What is required
Please output everything from "First, a quick" down to "legal publishers. (legislation.gov.uk)" in the piece on the 2026 Act of Adjournal, copied word for word.

Source passage
□ □ □
Scotland Act of Adjournal 2026: jury and GRC notices

If you report on Scottish trials or teach criminal justice, there are two small but useful changes you should know about. The High Court of Justiciary has made the Act of Adjournal (Criminal Procedure Rules 1996 Amendment) (Miscellaneous) 2026. It was made on 15 January 2026, laid before the Scottish Parliament on 16 January 2026, and it comes into force on 21 February 2026. The instrument is published on legislation.gov.uk so practitioners and students can read the exact wording.

First, a quick refresher. An Act of Adjournal is how Scotland’s criminal courts update their own procedural rulebook. Using powers in section 305 of the Criminal Procedure (Scotland) Act 1995, the High Court sets detailed rules that sit in the Act of Adjournal (Criminal Procedure Rules) 1996, which governs practice in the High Court of Justiciary and the sheriff court. (legislation.gov.uk)

One of the areas affected is reporting restrictions. Under the current Rule 56.2, when a judge makes an interim order restricting reporting, the clerk must immediately send a copy to any “interested person”, and the order must explain why a full order is being considered. “Interested persons” are people who have asked to see such orders and whose names appear on a list kept by the Lord Justice General-often newsrooms and legal publishers. (legislation.gov.uk)

From 21 February, there is a specific carve‑out. If an interim reporting restriction is made after the jury is balloted and it lasts only until the jurors take the oath or affirmation, the usual immediate‑notification and reasoning steps in Rule 56.2(2) and (3) do not apply. In other words, during that short pre‑swearing window, the court does not have to send the interim order to people on the “interested persons” list.

What this means for you is simple: a full reporting restriction still gets publicised in the normal way, but the brief holding order between selection and swearing may not. Keep listening in court and check the Scottish Courts and Tribunals Service website for any confirmed order, because Rule 56.4 continues to require publication when an order is actually made. (legislation.gov.uk)
□ □ □
Data provided
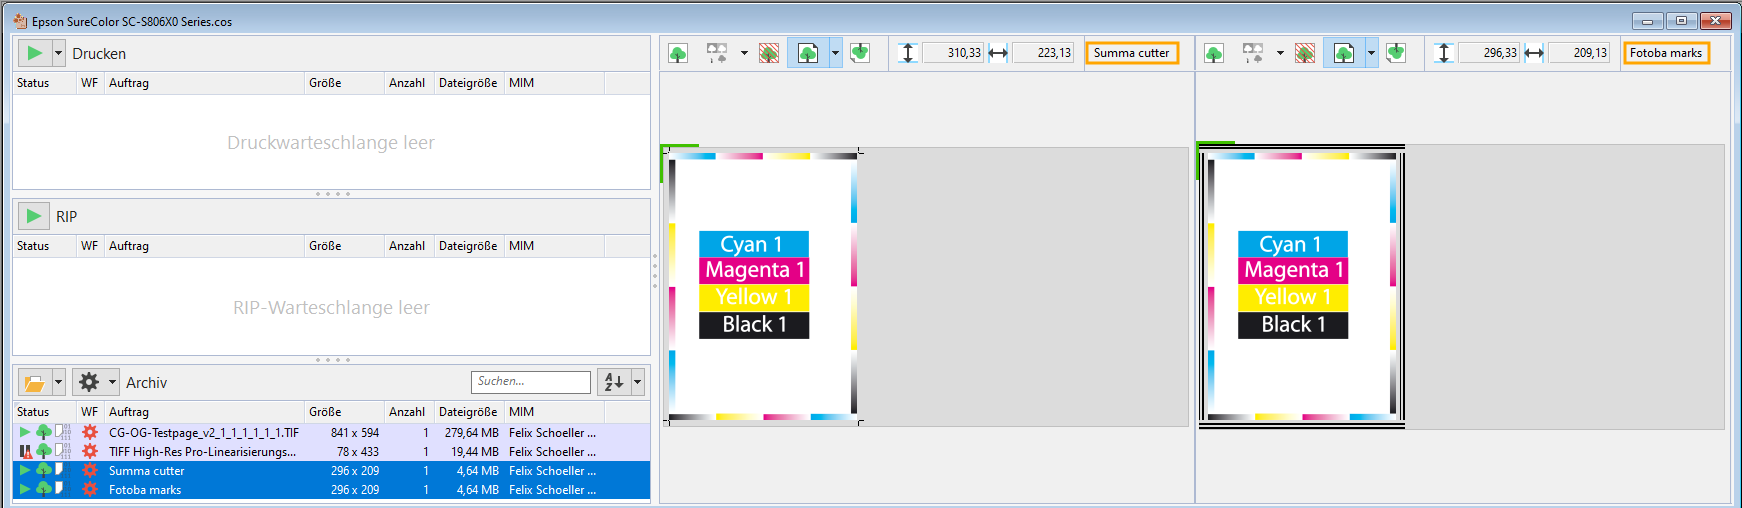Open dropdown next to Archiv folder icon
The image size is (1742, 508).
tap(59, 383)
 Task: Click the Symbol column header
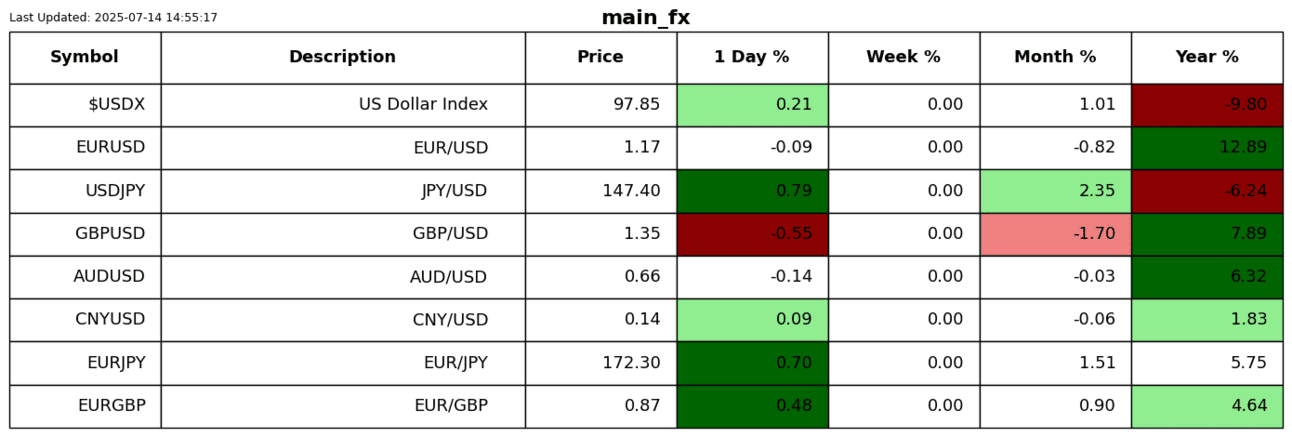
□ □ □
Reply
First, a quick refresher. An Act of Adjournal is how Scotland’s criminal courts update their own procedural rulebook. Using powers in section 305 of the Criminal Procedure (Scotland) Act 1995, the High Court sets detailed rules that sit in the Act of Adjournal (Criminal Procedure Rules) 1996, which governs practice in the High Court of Justiciary and the sheriff court. (legislation.gov.uk)

One of the areas affected is reporting restrictions. Under the current Rule 56.2, when a judge makes an interim order restricting reporting, the clerk must immediately send a copy to any “interested person”, and the order must explain why a full order is being considered. “Interested persons” are people who have asked to see such orders and whose names appear on a list kept by the Lord Justice General-often newsrooms and legal publishers. (legislation.gov.uk)